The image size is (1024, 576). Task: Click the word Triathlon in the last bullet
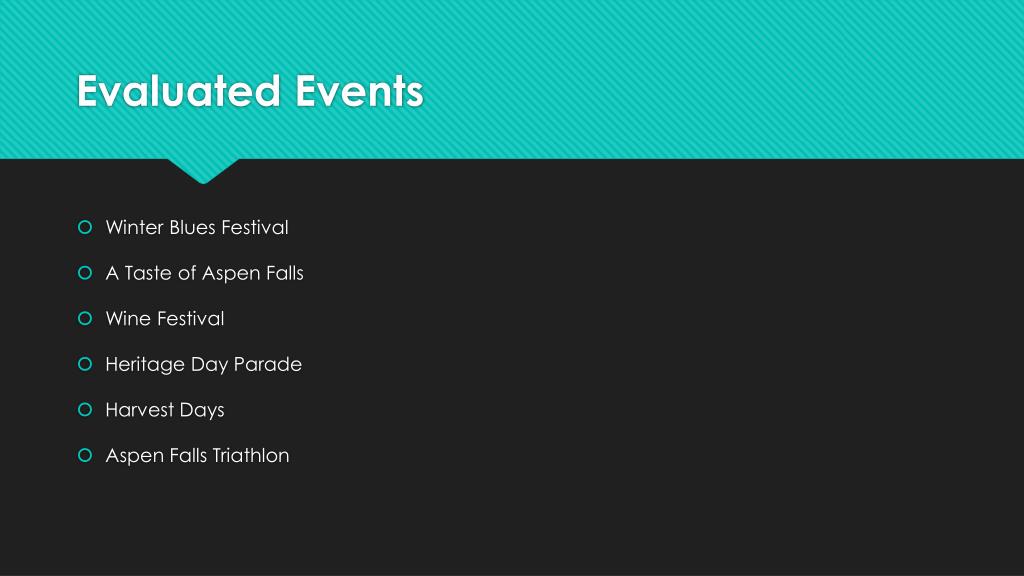(x=251, y=455)
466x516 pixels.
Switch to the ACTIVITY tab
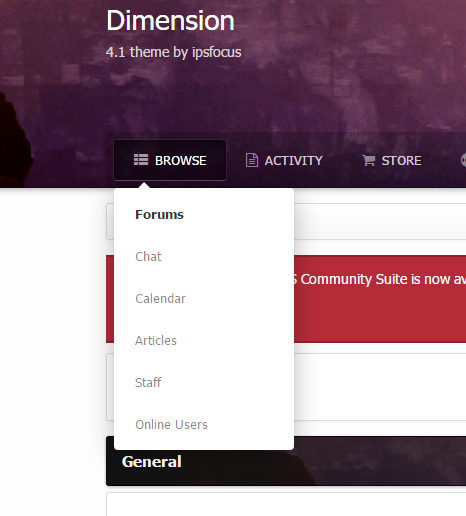coord(284,160)
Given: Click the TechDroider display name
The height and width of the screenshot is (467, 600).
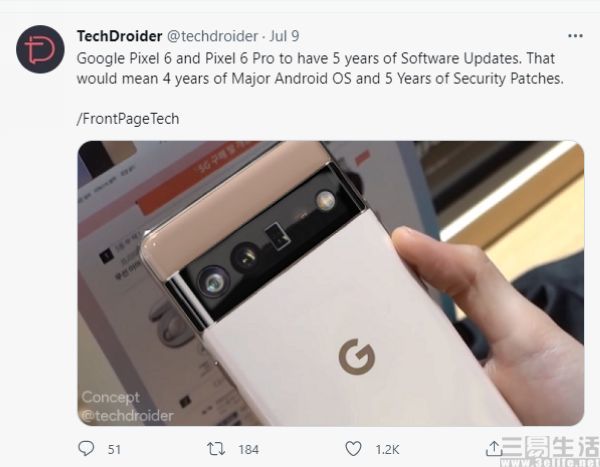Looking at the screenshot, I should pyautogui.click(x=119, y=36).
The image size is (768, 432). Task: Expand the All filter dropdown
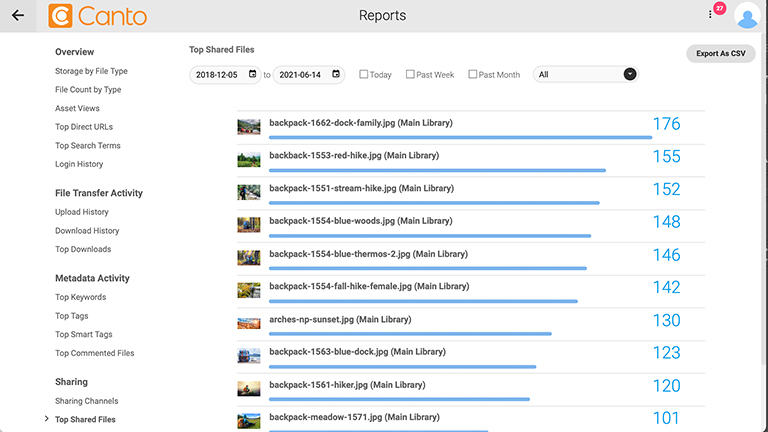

+---+

▸ WHAT YOU NEED TO DO: Starting at the line that contains "Given: Click the TechDroider display name", please write out each line through the last line of the data, both ends included, and keep pictures out of the copy.

▸ RESULT OF THE EXERCISE:
Given: Click the TechDroider display name
The height and width of the screenshot is (467, 600).
Looking at the screenshot, I should pyautogui.click(x=119, y=36).
The image size is (768, 432). Task: Expand the All filter dropdown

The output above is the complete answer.